​スポーツ障害 

​有痛性外脛骨

足の内側には外脛骨と呼ばれる過剰骨がある人がいます。

その過剰骨には後脛骨筋腱という太い腱が付着しています。

足舟状骨という骨の内側に痛みが発生する時は、ほとんどが外脛骨に付着する部分が後脛骨筋腱に引っ張られて炎症を起こし痛みを引き起こします。

また足関節の捻挫や打撲などをきっかけに痛みを訴えることも多いです。

サッカーやラグビーなどの足関節内側をダイレクトに使用するスポーツや足関節外反(外へ捻る)を強いられる動きを繰り返すことで発生したりします。

偏平足も痛みが発生する一つの要因と考えられています。

判断するためには足内側の膨隆が見られることで容易に判断できます。

膨隆自体は問題ではなく、後脛骨筋の過度な収縮やサッカーのインサイドキックのような足関節内側への直接な衝撃による軟骨、腱の炎症が痛みを発生させます。

足関節捻挫時に衝撃が強いと骨の炎症が強くでて歩行も困難になることもあります。

━━━━━━━━━━━━━━━━━━━━━━━━━━━━━━

* 練習問題
• a. 有痛性外脛骨についての文章を読んで、次の問いに答えてください。
(i) 外脛骨に付着している太い腱は何ですか。
(ii) 痛みが発生する一つの要因と考えられている足の状態は何ですか。
(iii) 何が見られることで容易に判断できるとされていますか。
• b. 有痛性外脛骨についての文章の続きを書いてください。
一覧のデータは参照しなくてかまいません。

* 提供データ
━━━━━━━━━━━━━━━━━━━━━━━━━━━━━━

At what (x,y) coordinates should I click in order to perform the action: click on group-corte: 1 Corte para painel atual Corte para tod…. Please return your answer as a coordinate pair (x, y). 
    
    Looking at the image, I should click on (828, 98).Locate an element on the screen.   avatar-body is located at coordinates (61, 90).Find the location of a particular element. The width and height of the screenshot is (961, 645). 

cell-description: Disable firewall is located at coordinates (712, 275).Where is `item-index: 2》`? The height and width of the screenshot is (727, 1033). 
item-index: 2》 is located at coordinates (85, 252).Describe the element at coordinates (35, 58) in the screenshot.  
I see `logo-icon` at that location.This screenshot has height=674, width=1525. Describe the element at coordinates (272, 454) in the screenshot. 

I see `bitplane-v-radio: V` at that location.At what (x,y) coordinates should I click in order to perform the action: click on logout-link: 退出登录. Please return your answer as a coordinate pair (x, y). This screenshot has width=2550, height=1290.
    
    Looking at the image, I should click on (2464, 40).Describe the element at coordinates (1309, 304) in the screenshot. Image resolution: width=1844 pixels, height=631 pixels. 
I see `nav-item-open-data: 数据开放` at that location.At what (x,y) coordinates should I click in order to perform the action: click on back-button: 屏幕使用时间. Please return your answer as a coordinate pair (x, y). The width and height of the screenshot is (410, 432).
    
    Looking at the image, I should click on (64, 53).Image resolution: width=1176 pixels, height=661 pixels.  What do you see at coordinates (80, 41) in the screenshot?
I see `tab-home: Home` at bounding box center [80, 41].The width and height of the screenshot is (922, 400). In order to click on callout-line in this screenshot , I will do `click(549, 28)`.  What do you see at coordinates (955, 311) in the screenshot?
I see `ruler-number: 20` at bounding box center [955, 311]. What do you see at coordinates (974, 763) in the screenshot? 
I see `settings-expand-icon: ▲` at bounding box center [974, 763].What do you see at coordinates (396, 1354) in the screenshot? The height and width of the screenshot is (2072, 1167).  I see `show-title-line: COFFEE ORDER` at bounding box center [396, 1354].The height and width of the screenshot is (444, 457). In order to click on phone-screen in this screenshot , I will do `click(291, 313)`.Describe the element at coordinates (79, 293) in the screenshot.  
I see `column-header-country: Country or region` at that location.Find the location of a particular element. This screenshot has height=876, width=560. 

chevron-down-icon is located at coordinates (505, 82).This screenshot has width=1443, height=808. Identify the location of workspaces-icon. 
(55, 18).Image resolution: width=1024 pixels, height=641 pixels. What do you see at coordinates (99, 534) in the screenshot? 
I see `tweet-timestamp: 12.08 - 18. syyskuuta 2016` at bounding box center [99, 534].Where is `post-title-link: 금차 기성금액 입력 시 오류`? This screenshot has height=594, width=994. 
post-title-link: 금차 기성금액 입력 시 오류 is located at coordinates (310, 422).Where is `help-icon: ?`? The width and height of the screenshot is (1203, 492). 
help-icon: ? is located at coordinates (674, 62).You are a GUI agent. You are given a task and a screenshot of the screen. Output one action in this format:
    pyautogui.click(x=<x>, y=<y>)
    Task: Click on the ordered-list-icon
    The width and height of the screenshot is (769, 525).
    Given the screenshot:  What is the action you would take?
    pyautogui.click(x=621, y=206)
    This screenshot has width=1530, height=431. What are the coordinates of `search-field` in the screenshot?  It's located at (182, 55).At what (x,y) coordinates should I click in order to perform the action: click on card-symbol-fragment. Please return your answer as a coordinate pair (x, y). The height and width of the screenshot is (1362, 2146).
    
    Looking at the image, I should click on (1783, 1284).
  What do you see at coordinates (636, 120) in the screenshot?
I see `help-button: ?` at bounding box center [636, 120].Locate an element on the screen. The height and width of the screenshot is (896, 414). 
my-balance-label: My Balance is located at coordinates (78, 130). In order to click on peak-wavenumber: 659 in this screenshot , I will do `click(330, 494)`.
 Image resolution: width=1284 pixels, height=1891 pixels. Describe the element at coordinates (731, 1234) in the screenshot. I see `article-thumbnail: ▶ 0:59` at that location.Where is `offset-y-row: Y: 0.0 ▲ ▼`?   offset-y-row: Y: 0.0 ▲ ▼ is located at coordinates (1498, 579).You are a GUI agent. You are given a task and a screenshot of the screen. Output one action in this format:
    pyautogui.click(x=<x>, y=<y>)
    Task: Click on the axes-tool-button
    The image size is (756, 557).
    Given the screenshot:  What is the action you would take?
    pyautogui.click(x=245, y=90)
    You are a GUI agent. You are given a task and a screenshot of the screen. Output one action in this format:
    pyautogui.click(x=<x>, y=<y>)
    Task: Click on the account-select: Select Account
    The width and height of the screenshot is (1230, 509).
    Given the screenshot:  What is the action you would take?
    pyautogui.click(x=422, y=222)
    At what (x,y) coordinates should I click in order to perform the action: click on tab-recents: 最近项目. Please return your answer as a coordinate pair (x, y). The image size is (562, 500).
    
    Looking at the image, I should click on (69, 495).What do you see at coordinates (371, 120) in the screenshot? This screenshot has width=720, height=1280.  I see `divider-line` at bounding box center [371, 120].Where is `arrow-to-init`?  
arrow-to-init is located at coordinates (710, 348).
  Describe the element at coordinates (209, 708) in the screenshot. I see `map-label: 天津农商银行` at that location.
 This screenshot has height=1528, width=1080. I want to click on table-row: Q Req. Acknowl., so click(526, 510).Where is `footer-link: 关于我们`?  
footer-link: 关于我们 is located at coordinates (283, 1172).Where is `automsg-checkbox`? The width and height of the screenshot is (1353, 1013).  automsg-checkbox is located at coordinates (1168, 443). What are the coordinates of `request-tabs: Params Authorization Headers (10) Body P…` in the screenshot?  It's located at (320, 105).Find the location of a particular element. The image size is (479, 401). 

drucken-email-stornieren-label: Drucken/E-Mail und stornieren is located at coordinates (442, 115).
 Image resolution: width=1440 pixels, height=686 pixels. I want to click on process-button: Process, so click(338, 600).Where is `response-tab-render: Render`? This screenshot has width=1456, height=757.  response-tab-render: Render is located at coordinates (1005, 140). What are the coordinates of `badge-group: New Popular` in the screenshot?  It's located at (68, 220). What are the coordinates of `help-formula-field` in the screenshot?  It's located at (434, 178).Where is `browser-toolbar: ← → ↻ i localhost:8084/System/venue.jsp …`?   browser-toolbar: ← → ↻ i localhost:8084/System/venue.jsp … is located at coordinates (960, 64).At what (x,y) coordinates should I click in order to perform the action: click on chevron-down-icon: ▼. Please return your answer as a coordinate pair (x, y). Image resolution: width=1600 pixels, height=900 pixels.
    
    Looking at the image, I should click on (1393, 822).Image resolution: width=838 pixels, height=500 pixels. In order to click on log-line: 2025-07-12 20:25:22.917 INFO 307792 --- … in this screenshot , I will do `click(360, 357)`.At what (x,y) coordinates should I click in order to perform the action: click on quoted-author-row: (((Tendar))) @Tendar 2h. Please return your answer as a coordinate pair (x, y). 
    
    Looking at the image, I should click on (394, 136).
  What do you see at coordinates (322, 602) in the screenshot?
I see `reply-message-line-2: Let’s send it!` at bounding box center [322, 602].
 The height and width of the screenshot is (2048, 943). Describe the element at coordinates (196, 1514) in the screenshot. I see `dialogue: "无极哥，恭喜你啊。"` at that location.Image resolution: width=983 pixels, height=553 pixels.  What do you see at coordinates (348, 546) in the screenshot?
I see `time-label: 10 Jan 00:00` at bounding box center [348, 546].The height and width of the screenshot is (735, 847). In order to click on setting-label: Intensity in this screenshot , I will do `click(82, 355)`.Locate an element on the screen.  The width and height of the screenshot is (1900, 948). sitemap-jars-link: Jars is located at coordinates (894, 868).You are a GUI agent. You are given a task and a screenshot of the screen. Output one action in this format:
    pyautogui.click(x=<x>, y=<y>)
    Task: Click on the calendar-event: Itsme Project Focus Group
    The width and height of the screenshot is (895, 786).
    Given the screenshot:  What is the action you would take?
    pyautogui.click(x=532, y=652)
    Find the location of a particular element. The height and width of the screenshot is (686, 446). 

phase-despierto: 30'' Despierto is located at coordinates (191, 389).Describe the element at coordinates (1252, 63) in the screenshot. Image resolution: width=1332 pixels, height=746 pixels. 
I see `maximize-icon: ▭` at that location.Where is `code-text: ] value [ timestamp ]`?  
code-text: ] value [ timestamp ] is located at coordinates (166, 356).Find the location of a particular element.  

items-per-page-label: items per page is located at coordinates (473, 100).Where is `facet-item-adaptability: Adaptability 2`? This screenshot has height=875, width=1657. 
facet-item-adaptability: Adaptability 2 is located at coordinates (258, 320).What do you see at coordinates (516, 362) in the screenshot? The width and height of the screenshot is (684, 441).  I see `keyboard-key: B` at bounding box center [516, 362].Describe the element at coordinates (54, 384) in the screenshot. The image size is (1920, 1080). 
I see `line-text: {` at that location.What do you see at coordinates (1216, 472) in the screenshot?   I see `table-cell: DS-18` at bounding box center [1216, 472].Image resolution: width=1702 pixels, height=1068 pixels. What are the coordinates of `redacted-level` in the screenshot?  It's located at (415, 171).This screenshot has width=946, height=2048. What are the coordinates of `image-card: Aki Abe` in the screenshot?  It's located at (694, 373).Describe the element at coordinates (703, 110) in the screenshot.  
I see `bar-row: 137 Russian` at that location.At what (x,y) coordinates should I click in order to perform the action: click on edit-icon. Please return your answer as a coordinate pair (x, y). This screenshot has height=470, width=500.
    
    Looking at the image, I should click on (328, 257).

━━━━━━━━━━━━━━━━━━━━━━━━━━━━━━

* 解答
• a.
(i) 後脛骨筋腱
(ii) 偏平足
(iii) 足内側の膨隆

• b.
単純レントゲンでは、舟状骨内側に外脛骨が認められますが、その形体から3つのタイプに分類され(図3)、その中でも最も疼痛が出現しやすいのはTypeⅡです。

その原因は、TypeⅡでは比較的大きな外脛骨が舟状骨と薄い線維軟骨で結合しているため、捻挫などの外傷により同部に亀裂が生じやすいからではないかと考えらえています

超音波検査でもTYPEⅠ~Ⅲまでを判断することが可能であり​上記のように見ることができます。

​治療法

​保存療法が第一選択であり、大部分の人が炎症を抑える超音波治療や電気治療、リハビリでよくなっていきます。